My dad owns some property in East Tennessee, a green wonderland that borders the stunning Great Smoky Mountains National Park. The plot has been in my family since 1808, and when I visit, I am overwhelmed by the heritage. My grandparents lived on the land till they died a few years ago. Now it is in limbo. No one in my family lives near enough to visit very often, but selling is unthinkable. The place sits largely unused as we fret over what seems at once a gift and a burden.
So I know exactly what Adrienne, Frédéric and Jérémie are going through.

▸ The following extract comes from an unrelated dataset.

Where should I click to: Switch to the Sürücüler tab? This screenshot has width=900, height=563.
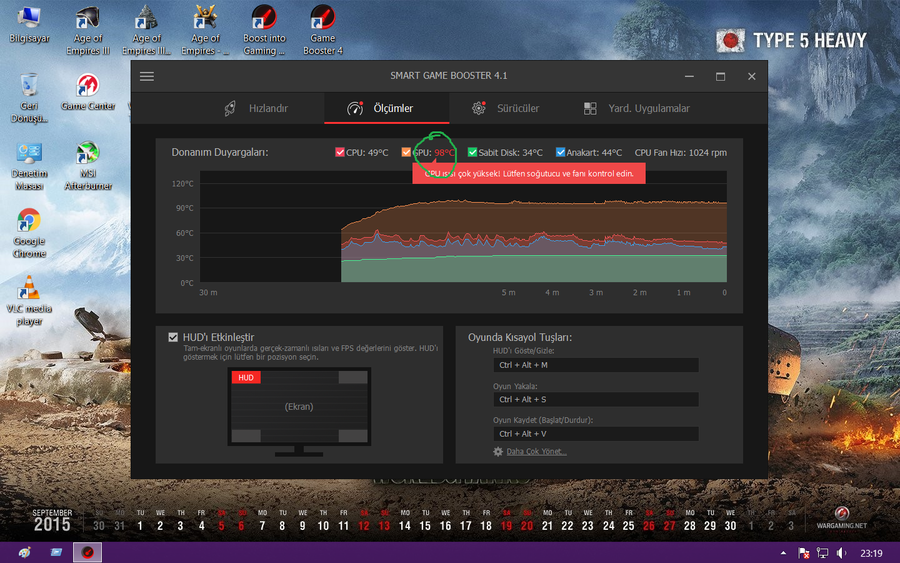506,108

They're the siblings at the heart of Summer Hours, a moving, understated French film, directed by Oliver Assayas of Irma Vep fame, about the thorny problems of death and inheritance.
As the film begins, it is the 75th birthday of the siblings' mother, Hélène (Edith Scob). Along with boisterous grandchildren, the three have come to Hélène's gorgeous house for a party. One sibling, Frédéric (Charles Berling), lives in nearby Paris with his family, but career-minded Jérémie (Jérémie Renier) has traveled from China, where he works for Puma, aloof Adrienne (Juliette Binoche, here a beautiful blond) from New York.

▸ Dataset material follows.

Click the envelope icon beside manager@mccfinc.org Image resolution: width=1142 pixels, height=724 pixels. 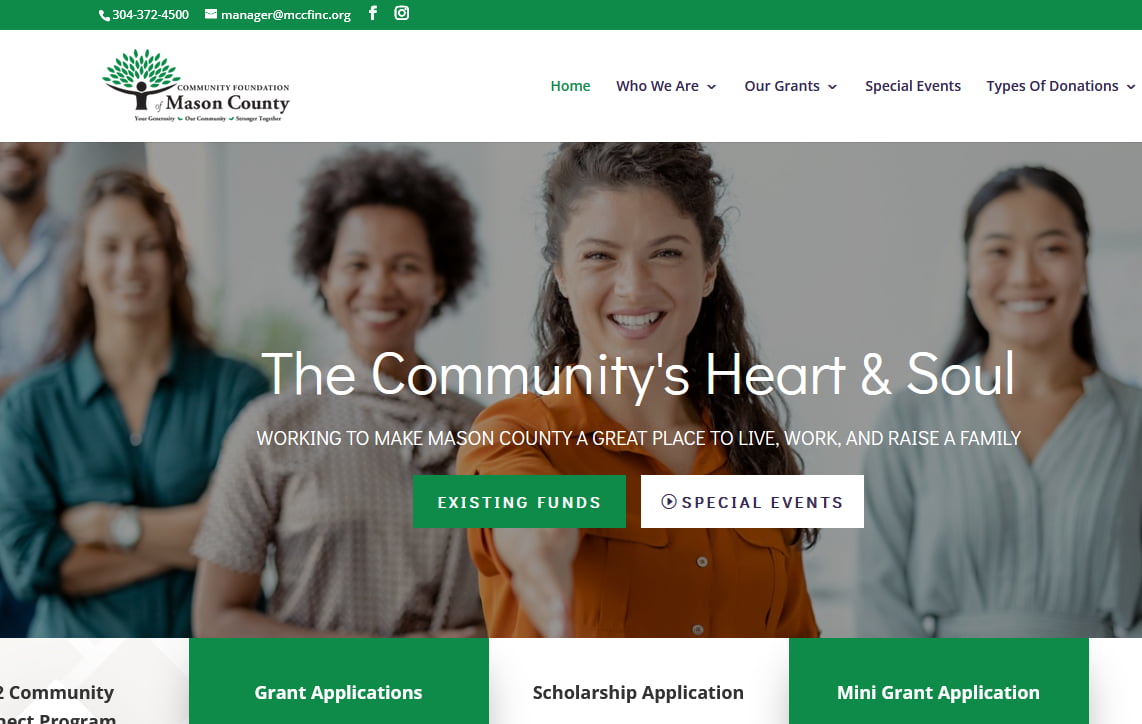pos(211,14)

Hélène is the niece of a famous painter. The house was his, in fact, and it is a piece of French cultural history, thanks to the valuable Art Nouveau furniture and the Corot paintings. Hélène talks to her grown children about what to do with all this when she's gone. That makes them uncomfortable.
Time passes, Hélène dies, and the three are left to deal with their mother's property. The two who live abroad want to get rid of everything. Frédéric wants to keep the place, partly to preserve their great-uncle's memory, partly so the family can vacation there. In a series of get-togethers the three deliberate over wine and cigarettes. They learn that they can avoid a massive tax by donating much of the estate to the Musée d'Orsay.
The siblings talk about all this very reasonably, with affection, even. They get along remarkably well. They face what seems a simple choice: We can go with this option, or this one. The problem is that grief keeps creeping in, along with different ideas of what it means to be a family.
Frédéric seems to be the oldest, and he voluntarily takes on their mother's burden of holding the brood together. It is a moving performance by Berling. He wears a stoic mask amid the family disagreement, which accompanies a professional mini-crisis and problems with his teenage daughter, who shoplifts and smokes pot. Sometimes, when he is alone, he cries.
The siblings talk on and on about what to do with all the stuff. Largely unheard are the voices of the two brothers' young children, who in the very first scenes we see romping in the vast, wooded playground that is their grandmother's rambling estate. But the film's most shattering moment comes when one of the kids, an adolescent, gets lost in memories of her grandmother, of the estate, of happy times playing there.
It's the same feeling I get when I visit my family's land in East Tennessee. I too look back on happy times playing in those woods, and I remember my grandmother. And like the kid in Summer Hours, I become inconsolably sad.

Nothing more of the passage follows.